• What you should do: Write out the rows below word for word, starting with the row that contains "Switch to the Snapshots section" and going on through the row that contains "(x=68, y=317)", with both of those rows included. Leave the pictures out.

═══ Supplied data

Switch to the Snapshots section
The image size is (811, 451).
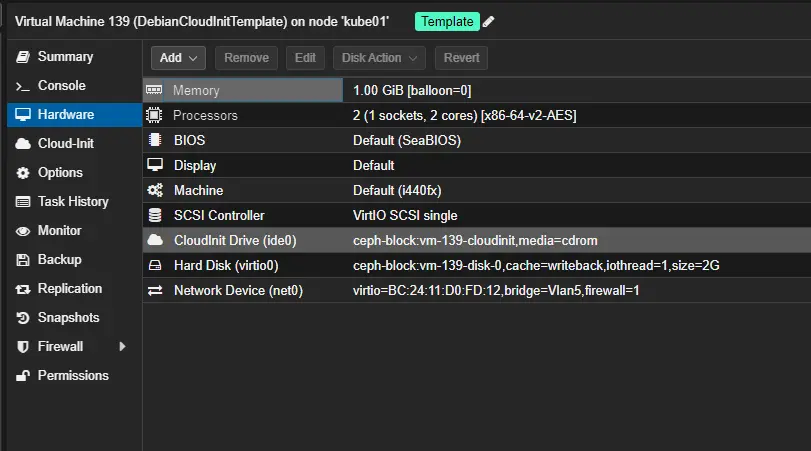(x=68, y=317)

══════
═══ Supplied data

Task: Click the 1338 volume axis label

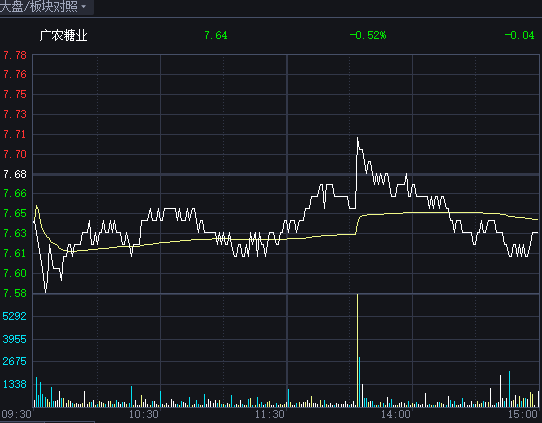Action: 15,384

══════

• Exercise answer:
Switch to the Snapshots section
The image size is (811, 451).
(x=68, y=317)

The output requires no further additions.